El verano en que mi madre tuvo los ojos verdes, Tatiana Tibuleac. Traducción de Marian Ochoa de Eribe. Impedimenta. 2019. 10ª ed. 2021. 247 págs.
Escribe Luis García Montero en su hermoso y último poemario (dedicado a su mujer, Almudena Grandes –fallecida a los 63 años–, a consecuencia de un cáncer):
Comprendí el argumento de esta historia
en la noche estrellada,
una historia de amor,
este año y tres meses,
estos días finales que ya son,
ahora, recordados,
los días más felices de mi vida.
Esta cita resume a la perfección la experiencia por la que pasa el joven protagonista de El verano en que mi madre tuvo los ojos verdes, primera novela de la escritora rumana Tatiana Tibuleac.
La historia está narrada en primera persona por Aleksy, un célebre pintor lisiado tras un accidente de carretera. Los acontecimientos de los que habla tuvieron lugar doce años antes, cuando era apenas un adolescente. Su texto (corrosivo, desgarrador y lleno de ternura) le sirve de terapia, le ayuda a explicarse, le aferra a una vida que se está despeñando sin remedio. Sólo allí, en la memoria, encuentra la felicidad que en la vida le falta.
No es la suya una existencia fácil. El libro empieza in medias res y aunque sigue un orden cronológico, se enreda en continuas analepsis y prolepsis. Viajamos por la mente de un hombre torturado. De un artista. De un genio. Asistimos al caos de sus recuerdos con la misma fuerza con que él los vivió.
Y es que el libro aborda muchos temas, entre ellos, qué motiva a un muchacho a darse a los pinceles, a volcar lo que siente sobre un lienzo.
El otro gran asunto que trata es el de las complejas relaciones familiares.
Una familia debe constituir un entorno seguro para sus integrantes. Debe prodigar protección y cariño a cada miembro. Pero lo cierto es que a veces la práctica desmiente la teoría. Aleksy, al contarnos retazos de su vida anteriores al último verano que pasó con su madre, muestra una familia rota por la pérdida de una hija, por las desavenencias matrimoniales, por el sentimiento de culpa, por el rencor e incluso por la rabia. Él es un muchacho indómito, crecido a la sombra de Mika, su hermana muerta. Ella es una madre desgarrada por el dolor, incapaz de asumir el trauma y de amar a su hijo. Un viaje a Francia les dará la oportunidad de convivir un tiempo en otra parte, alejados de sus roles, de sus recuerdos y del espacio que marcaba las fronteras que separaba a ambos.

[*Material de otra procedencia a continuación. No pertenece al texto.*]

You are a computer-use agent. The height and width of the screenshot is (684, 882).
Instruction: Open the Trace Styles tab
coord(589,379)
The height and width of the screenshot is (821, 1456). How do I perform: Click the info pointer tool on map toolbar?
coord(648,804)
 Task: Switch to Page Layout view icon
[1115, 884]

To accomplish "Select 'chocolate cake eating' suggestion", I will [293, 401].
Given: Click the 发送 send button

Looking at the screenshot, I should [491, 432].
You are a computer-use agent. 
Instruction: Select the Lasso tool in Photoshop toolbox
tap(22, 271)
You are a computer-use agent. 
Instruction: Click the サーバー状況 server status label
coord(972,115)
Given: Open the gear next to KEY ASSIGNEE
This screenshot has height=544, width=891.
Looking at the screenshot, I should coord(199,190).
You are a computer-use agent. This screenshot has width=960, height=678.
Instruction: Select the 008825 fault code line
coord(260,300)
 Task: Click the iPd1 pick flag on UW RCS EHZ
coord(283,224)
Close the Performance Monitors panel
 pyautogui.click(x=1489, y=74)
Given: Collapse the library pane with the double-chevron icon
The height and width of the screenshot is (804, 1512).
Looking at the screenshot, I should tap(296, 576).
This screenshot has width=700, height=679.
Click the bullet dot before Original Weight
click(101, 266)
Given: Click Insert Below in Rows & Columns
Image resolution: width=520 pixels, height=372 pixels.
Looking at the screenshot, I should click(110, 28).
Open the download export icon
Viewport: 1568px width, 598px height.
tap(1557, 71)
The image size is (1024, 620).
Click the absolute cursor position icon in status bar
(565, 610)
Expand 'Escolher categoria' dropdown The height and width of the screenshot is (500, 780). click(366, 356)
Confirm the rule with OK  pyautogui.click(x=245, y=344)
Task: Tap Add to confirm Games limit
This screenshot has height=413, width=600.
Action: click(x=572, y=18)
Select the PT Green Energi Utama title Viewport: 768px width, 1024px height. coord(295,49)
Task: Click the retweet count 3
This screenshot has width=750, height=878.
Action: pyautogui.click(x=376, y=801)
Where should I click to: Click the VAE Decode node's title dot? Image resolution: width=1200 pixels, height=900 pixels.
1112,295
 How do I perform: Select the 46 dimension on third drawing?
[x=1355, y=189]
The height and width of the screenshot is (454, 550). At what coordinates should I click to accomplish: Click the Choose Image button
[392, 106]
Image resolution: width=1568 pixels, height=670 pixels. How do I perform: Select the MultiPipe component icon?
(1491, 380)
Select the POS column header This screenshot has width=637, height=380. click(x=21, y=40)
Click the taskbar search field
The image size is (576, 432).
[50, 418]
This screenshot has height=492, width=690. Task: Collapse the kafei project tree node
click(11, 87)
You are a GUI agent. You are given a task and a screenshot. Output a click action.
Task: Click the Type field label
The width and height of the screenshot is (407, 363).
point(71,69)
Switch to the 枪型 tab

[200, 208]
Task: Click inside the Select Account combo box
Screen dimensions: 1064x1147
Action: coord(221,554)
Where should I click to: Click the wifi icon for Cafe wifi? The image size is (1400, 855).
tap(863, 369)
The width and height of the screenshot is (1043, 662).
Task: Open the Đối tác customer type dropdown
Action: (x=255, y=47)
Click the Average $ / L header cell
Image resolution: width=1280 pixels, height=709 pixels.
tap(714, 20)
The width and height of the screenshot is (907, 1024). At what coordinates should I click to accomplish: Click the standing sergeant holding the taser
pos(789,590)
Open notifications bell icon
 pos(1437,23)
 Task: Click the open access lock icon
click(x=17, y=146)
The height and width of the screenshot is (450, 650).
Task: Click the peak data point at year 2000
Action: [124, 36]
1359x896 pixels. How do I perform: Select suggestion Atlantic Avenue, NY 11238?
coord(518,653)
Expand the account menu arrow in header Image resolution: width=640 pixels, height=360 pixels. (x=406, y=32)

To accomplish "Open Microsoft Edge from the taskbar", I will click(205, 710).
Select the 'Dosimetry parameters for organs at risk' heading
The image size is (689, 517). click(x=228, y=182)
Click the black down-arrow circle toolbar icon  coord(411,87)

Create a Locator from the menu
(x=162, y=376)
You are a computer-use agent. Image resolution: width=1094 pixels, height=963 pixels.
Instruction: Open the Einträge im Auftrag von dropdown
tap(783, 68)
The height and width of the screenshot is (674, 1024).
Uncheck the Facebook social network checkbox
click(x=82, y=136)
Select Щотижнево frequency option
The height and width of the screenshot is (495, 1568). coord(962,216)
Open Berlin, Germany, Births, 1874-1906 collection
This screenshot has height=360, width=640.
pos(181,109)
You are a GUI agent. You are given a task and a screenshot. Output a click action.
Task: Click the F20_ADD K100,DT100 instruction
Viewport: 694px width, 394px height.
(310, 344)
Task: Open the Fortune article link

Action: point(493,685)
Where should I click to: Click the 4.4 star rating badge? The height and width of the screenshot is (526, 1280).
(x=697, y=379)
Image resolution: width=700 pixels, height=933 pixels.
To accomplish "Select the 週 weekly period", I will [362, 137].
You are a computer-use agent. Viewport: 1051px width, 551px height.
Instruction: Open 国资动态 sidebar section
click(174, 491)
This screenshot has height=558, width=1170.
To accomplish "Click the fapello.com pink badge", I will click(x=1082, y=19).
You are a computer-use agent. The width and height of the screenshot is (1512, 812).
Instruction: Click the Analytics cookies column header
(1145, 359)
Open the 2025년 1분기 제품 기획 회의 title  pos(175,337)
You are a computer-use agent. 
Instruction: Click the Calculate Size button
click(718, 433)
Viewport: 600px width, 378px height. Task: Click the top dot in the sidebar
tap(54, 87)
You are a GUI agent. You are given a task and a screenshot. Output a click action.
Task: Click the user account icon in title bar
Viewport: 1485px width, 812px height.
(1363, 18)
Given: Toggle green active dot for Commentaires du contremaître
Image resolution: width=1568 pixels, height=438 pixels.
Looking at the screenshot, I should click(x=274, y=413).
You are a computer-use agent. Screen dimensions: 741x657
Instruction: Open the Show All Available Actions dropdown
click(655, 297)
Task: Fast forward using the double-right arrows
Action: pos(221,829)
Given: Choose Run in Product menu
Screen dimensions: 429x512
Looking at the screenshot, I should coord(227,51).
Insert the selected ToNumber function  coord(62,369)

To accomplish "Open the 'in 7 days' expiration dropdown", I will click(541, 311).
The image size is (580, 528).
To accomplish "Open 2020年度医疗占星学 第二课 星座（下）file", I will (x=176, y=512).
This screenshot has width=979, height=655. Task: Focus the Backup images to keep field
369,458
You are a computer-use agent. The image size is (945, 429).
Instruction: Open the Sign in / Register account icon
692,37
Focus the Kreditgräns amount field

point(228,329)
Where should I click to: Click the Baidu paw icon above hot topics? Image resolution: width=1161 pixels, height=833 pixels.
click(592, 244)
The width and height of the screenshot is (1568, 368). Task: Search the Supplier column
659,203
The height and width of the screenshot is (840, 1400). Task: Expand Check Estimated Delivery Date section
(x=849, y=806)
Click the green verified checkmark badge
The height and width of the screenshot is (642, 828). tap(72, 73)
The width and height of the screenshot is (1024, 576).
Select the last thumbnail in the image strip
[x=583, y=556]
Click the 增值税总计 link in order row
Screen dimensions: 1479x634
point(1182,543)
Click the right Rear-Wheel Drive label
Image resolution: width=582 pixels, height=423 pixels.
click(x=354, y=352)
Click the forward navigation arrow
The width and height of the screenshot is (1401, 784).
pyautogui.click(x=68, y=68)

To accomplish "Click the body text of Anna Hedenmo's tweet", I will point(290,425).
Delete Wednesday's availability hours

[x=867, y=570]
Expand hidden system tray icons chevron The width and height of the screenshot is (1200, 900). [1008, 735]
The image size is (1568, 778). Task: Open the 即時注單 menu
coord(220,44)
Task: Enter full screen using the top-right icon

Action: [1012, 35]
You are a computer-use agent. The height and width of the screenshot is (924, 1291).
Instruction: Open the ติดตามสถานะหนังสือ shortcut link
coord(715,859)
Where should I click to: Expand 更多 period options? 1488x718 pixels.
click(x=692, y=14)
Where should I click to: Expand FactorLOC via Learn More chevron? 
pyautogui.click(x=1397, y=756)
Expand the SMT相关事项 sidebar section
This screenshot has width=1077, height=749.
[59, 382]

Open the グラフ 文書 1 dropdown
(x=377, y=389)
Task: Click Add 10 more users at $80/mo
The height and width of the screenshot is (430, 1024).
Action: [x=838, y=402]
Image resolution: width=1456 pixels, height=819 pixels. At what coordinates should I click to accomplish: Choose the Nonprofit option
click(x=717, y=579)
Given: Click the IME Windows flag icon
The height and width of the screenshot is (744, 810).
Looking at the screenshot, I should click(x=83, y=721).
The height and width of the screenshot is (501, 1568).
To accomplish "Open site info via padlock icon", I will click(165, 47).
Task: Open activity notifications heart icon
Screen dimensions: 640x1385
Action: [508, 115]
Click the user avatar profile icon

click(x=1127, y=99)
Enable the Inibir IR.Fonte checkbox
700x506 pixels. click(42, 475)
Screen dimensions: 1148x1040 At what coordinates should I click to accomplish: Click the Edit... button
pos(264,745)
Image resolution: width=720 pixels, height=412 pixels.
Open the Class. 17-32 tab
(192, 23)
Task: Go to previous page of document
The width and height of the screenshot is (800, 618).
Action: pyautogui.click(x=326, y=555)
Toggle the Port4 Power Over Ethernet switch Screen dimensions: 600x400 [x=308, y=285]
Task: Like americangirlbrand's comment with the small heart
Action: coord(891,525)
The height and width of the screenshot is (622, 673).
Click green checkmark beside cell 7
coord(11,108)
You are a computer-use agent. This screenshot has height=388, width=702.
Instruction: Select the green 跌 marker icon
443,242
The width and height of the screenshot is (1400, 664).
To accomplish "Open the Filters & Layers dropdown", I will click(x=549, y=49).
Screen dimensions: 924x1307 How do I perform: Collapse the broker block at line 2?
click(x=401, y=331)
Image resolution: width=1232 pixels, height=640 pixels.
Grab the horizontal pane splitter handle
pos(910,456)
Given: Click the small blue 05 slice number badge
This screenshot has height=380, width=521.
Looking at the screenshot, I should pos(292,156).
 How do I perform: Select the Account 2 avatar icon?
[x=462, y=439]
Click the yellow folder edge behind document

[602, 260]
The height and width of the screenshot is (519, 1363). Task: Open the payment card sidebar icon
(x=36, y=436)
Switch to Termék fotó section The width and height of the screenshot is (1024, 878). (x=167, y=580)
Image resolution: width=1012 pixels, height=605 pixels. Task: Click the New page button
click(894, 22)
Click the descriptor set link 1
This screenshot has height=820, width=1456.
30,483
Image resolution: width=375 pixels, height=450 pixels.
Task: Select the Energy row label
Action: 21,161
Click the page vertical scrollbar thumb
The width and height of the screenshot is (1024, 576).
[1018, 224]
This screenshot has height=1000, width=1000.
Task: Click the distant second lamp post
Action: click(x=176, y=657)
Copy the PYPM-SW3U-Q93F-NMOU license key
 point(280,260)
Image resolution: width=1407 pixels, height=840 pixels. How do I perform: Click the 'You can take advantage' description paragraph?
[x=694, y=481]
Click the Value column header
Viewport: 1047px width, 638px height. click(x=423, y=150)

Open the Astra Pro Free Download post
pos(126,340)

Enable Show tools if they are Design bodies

¿Por qué Aleksy se convirtió en pintor?
“A veces, cuando pienso en la muerte y me pregunto qué pasa con las personas después, a continuación, al final… Los recuerdos son mi respuesta. El paraíso –al menos para mí–, significaría vivir una y otra vez aquellos pocos días como si fuera la primera vez.”
No deja de ser paradógico que la presencia de la muerte nos impulse a la vida. Y ese afán por anclarse a ella, ese enamoramiento del vivir que experimenta la madre de Aleksy, es el que desarma al joven y lo libera de su odio. Decía el emperador Marco Aurelio que hay que realizar cada acción como si fuese la última, y pasar cada día como si ya no hubiese alguno más. A ese empeño se dedicará la mujer, enferma de cáncer; contagiando a su hijo su gozo y su vitalidad. Toda una elección, aunque la aprende tarde. Cualquier instante debe ser vivido intensamente, no vaya a ser interrumpido por el desenlace fatal. Cada minuto cuenta. Cada segundo tiene el valor de lo irrecuperable. Un valor infinito.
Detrás de El verano en que mi madre tuvo los ojos verdes late el pensamiento estoico y el epicúreo. Ambas filosofías utilizan el memento mori para tomar conciencia de la importancia del momento presente. Esta maravillosa novela representa un alegato a favor del carpe diem (Horacio): toma el hoy, sin pensar en el día de mañana (porque igual no llegas).
Un libro para tener en casa y para regalarlo.